Treatment for children must become global priority, urges MSF
Treatment for children for HIV needs to become an international priority for advocates and governments said Médecins Sans Frontières (MSF) director Daniel Berman yesterday at the Fifteenth International AIDS Conference.
He called on drug companies to pay more attention to developing paediatric formulations of antiretrovirals and international bodies such as UNICEF to pay greater attention to the treatment needs of children.
MSF is already providing antiretroviral treatment for 13,000 adults in developing countries, and, “even though we started our antiretroviral (ARV) programme without any particular intention to treat children, children [with HIV] were brought to us.”
MSF has found a number of major problems are preventing effective treatment for children in resource-limited settings, said David Clark, MSF Thailand’s Medical Coordinator.
The tests needed to detect HIV infection in children below the age of 18 months are expensive and difficult to use outside well-equipped laboratories. Until the age of 18 months the standard antibody test used to diagnose HIV infection in adults may produce a misleading result in children because the mother’s antibodies linger in the child’s body. Instead doctors use a viral load test (also known as a PCR test) to directly test for HIV’s genetic material.
However viral load tests are expensive, even after a recent price reduction negotiated with manufacturers Roche Diagnostics and Bayer. They also require specialised training and a sophisticated laboratory, so they are out of reach of many clinics in rural settings or the poorest countries.

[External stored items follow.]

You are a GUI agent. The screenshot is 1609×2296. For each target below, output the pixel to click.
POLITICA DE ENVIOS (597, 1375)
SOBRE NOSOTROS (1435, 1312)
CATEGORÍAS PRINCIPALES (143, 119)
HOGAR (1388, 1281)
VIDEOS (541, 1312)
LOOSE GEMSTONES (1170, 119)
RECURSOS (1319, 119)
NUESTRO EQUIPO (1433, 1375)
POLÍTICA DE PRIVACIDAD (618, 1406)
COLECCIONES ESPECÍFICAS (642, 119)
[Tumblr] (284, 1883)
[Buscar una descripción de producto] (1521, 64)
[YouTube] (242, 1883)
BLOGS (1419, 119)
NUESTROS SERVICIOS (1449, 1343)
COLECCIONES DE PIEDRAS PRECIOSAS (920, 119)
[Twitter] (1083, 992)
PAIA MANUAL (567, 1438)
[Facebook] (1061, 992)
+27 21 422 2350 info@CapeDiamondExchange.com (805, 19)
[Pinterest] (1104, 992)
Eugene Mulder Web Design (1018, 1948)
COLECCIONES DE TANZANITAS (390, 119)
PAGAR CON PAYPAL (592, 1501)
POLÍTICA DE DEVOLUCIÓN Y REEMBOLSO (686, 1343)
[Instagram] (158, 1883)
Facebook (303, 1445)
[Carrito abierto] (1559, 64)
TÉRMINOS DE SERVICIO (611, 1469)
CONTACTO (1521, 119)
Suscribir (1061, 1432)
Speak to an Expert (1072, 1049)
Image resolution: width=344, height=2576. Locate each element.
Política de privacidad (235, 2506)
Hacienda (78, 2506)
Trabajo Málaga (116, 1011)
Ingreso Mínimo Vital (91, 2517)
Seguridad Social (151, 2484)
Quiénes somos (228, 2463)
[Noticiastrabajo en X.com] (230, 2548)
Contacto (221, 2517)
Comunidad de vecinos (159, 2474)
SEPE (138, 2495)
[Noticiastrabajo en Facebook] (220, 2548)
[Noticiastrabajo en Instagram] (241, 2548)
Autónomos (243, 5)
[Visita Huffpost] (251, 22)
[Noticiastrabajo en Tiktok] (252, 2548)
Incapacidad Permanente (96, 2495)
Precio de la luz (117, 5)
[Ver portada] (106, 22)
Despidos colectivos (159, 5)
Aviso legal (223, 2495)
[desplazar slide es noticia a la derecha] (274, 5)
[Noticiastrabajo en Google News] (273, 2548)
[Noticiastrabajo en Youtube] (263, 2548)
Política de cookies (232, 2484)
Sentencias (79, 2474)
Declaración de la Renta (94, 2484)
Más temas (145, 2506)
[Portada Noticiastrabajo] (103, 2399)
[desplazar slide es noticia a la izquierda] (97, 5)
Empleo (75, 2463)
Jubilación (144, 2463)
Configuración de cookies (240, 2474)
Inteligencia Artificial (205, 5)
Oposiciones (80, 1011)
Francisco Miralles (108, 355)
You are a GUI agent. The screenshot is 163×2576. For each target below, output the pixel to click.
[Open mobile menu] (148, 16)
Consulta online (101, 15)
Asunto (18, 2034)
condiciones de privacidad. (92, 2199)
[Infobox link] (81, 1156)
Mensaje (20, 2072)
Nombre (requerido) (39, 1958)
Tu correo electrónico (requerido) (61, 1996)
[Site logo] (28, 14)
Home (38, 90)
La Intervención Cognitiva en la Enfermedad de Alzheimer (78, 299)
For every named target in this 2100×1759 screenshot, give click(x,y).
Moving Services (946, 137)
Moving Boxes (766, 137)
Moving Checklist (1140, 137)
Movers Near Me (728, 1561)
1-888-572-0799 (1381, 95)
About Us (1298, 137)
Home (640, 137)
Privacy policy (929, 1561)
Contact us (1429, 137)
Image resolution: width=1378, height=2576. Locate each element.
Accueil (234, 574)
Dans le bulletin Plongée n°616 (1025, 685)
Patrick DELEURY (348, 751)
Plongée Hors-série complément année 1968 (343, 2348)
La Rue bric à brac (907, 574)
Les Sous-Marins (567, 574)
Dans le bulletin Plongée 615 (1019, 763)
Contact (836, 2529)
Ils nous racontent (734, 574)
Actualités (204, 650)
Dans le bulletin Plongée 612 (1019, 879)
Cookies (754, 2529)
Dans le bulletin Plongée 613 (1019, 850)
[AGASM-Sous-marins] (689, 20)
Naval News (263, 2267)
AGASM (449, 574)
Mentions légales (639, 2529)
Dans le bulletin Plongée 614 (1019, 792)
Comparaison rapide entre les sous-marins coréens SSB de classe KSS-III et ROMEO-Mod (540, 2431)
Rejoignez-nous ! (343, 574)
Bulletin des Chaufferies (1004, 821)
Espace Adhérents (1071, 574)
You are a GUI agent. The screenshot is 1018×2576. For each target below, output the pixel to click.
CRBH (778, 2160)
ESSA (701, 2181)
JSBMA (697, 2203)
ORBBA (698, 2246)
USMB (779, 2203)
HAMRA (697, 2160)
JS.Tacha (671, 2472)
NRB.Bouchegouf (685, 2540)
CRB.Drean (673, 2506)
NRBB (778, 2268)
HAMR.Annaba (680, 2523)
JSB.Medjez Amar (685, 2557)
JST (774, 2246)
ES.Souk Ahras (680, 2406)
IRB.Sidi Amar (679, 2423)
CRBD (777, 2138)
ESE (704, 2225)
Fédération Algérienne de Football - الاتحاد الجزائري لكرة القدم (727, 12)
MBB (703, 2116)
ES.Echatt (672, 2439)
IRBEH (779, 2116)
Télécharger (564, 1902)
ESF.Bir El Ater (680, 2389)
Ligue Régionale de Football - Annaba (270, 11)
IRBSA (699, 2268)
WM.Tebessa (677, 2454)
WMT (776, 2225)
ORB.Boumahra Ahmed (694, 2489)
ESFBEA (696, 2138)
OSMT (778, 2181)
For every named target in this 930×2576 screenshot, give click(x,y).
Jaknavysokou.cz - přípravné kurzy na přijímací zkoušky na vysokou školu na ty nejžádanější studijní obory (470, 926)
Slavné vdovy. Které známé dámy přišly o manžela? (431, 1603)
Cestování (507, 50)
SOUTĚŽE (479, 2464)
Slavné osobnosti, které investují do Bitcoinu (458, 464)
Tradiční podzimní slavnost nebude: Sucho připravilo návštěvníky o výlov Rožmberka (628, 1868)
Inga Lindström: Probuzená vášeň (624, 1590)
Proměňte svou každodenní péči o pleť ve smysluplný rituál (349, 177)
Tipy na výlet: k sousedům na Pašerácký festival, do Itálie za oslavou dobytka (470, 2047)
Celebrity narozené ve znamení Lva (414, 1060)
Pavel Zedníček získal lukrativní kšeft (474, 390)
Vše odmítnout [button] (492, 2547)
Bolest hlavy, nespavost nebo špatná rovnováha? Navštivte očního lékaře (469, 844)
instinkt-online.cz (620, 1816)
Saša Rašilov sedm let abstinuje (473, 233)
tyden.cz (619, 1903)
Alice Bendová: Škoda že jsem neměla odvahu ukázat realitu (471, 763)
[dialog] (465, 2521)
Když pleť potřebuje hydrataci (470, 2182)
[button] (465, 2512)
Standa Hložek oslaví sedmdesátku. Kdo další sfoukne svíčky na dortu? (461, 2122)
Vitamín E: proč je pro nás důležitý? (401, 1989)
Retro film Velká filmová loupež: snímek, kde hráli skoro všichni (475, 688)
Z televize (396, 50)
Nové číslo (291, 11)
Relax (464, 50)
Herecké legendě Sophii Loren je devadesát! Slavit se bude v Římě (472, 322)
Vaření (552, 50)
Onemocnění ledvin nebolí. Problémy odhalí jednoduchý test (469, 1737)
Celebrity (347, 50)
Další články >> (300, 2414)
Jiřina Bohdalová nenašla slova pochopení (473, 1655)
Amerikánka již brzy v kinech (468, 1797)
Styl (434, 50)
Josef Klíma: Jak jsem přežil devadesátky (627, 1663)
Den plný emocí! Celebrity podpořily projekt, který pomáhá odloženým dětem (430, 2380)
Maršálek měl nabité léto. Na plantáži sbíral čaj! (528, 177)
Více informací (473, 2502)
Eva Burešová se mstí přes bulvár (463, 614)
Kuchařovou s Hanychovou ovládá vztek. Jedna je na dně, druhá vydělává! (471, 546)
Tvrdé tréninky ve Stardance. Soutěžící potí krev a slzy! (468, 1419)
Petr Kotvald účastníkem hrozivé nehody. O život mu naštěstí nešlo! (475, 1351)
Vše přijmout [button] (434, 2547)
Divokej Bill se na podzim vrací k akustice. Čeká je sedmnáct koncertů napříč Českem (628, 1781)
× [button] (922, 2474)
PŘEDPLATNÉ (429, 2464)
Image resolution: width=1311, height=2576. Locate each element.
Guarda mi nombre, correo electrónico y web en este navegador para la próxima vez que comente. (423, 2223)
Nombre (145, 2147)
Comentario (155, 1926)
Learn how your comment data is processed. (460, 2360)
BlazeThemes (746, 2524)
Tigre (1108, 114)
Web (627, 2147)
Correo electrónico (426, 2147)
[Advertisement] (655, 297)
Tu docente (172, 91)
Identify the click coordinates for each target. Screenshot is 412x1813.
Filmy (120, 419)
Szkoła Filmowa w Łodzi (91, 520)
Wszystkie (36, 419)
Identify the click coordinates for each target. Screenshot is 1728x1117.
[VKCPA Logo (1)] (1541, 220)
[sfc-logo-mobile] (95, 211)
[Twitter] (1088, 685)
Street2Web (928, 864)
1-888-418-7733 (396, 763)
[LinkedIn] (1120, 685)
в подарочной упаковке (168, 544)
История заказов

Drugs for children are also a huge problem, explained Fernando Pascual, a pharmacist working for MSF. Many antiretrovirals are not available in paediatric formulations that can be given to small children as a liquid, and tablets are often not manufactured in small enough doses for a child’s body weight, requiring pharmacists and doctors to guess how to chop up tablets or dose according to weight.
“The market for ARVs for children in Europe and North America is very limited – there are less than 1000 new cases of HIV in children compared with 700,000 in Africa – so there is no incentive to provide new formulations,” he said.
“This is a clear case of market failure and there needs to be pressure from the international community,” added Daniel Berman.
He also highlighted the lack of differential pricing for the paediatric formulations currently available, and the lack of WHO prequalification for any paediatric formulation.
“We’ve made little progress in simplifying treatment for children. Calculating doses is difficult and time-consuming enough for doctors, let alone families, and we need tools to make this easier,“ said David Clark.
Peer support and adherence support for children are also needed if treatment is to succeed, together with engagement with caregivers who are often family members other than the child’s mother.
Mildmay International is providing HIV care for 3000 children in Uganda and 500 in Zimbabwe. Director Dr Veronica Moss told aidsmap.com, "only a few of the children we are caring for are on ARVs due to the high cost of paediatric formulations and the need for stable social support so that the child can take the medicine - their carer has to understand the need to take the medication at the right time and the need for food."